Tensions between Erdogan and the Danistay are nothing new. On May 17, 2006, Alparaslan Aslan, a 29-year-old lawyer with ultranationalist and Islamist sympathies, walked into the Danistay building in Ankara, shot dead one of the judges and wounded four others. When he was arrested, Aslan told police that he had carried out the assassination to protest the Danistay’s rejection of appeals by female students who had been expelled from university for wearing the headscarf.

Instead of simply condemning the attack, the AKP attempted to shift responsibility by peddling a series of unlikely conspiracy theories. On the following day, the then-Justice Minister Cemil Cicek warned the Turkish public to prepare for shocking revelations. None came.

It is traditional in Turkey for the serving prime minister to attend the funeral of any high-ranking state official killed in the line of duty. Few doubt that, under almost any other circumstances, particularly if the attack had been carried out by Kurdish or leftist militants, Erdogan would have done the same for the funeral of an assassinated judge. But this time he refused to attend, opting instead to open a new road in the Mediterranean resort of Antalya.

Erdogan’s decision was undoubtedly the product of personal stubbornness rather than support or sympathy for the attack on the Danistay. But it left an indelible mark. In contrast, the high command of the Turkish military turned out in force for the slain judge’s funeral, walking through the streets to the ceremony to the cheers of secularist mourners. On the following day, the country’s leading judges issued a joint statement calling on all of the institutions “responsible for protecting secularism” to “do their duty” (Hurriyet, Aksam, Radikal, Vatan, Sabah, May 20, 2006). No one doubted that these institutions were headed by the Turkish General Staff (TGS).

In spring 2007, the Turkish military played a leading role in the campaign to try to prevent the AKP from appointing Abdullah Gul as Turkey’s next president, including posting a statement on the TGS website warning of the threat that Gul’s appointment would pose to secularism and implicitly threatening a coup if the AKP pushed ahead with its plans.

As a result, the AKP’s landslide election victory in July 2007 and the appointment of Gul to the presidency in August 2007 were not only a major setback for the TGS but, for an intensely proud institution, a very humiliating one. Perhaps most critically, the strength of public support for the AKP appears to have taken the TGS by surprise. The results of the July 2007 elections showed that, regardless of whether or not they were justified, the TGS’s warnings about the threat posed to secularism by the AKP were simply not shared by most Turks.
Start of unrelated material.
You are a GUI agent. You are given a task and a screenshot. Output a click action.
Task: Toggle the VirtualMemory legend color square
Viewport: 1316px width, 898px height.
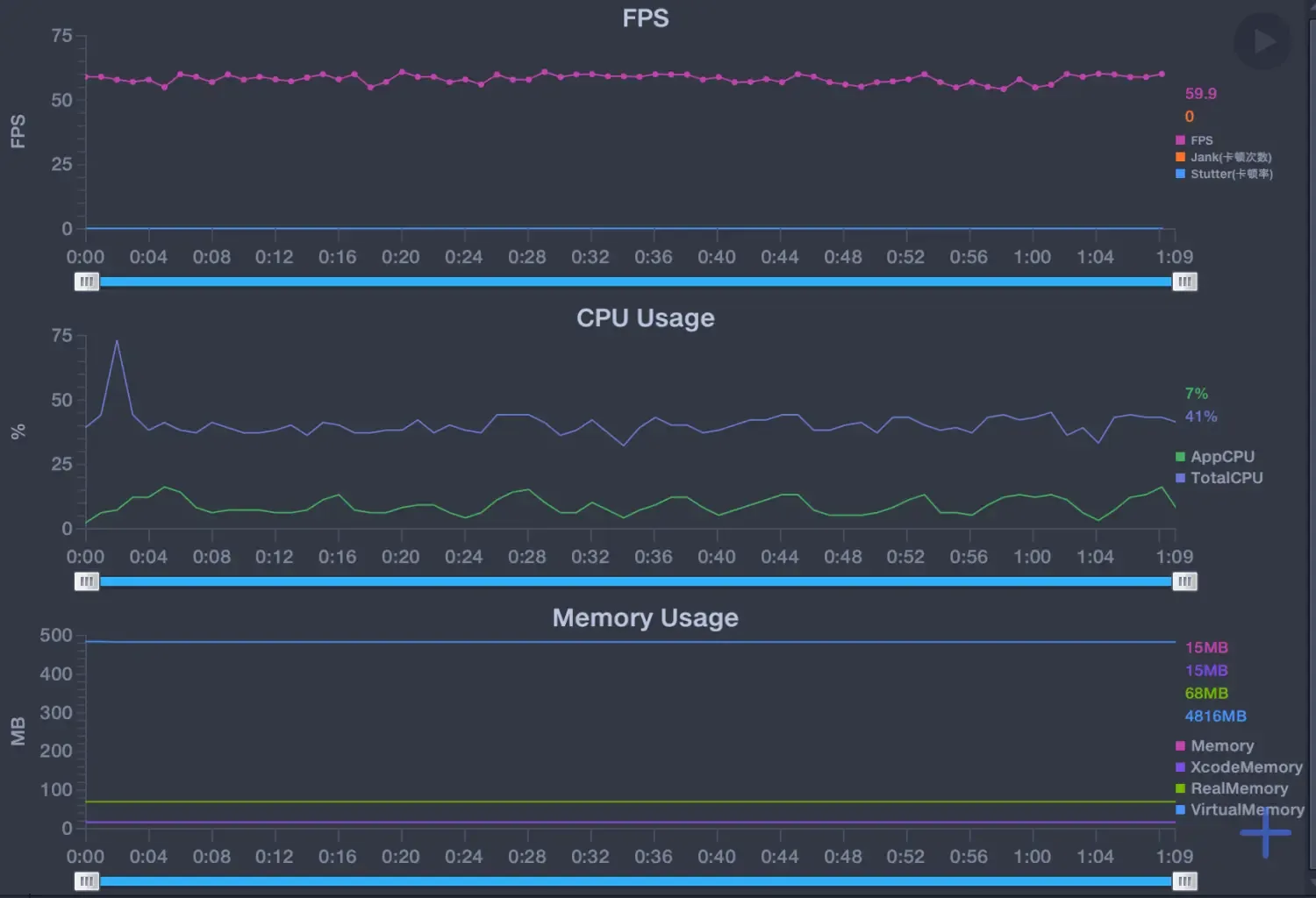tap(1181, 809)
In recent months, the TGS has adopted a low public profile in the debate over secularism, preferring to focus on its military campaign to eradicate the Kurdistan Workers’ Party (PKK). But there is no reason to suppose that either the high command or the majority of the Turkish officer corps are any less suspicious of the AKP’s intentions than they were in early 2007. If anything, the AKP’s plans to lift the headscarf ban will only have reinforced their doubts about the party’s commitment to secularism.

Chief of Staff General Yasar Buyukanit is known to be under pressure from within the military to take a more assertive stance towards the AKP. But the events of summer 2007 have also suggested that there may now be limits to the TGS’s ability to exert political influence.

For most Turkish officers, allowing any erosion of the principle of secularism in the Turkish constitution would be tantamount to denying their raison d’être, particularly as the Turkish judiciary has already demonstrated its determination to confront the AKP. Yet the Turkish military’s ability to exercise political influence has long depended more on its public prestige than its ability to put soldiers on the street and stage an old-style coup. The TGS can ill afford a repeat of the humiliating rebuff of summer 2007.

Buyukanit is currently on an official visit to the United Kingdom and is not expected back in Turkey until January 23. But the headscarf debate is unlikely to go away and, when he returns to Turkey, Buyukanit is likely to be faced with a major dilemma.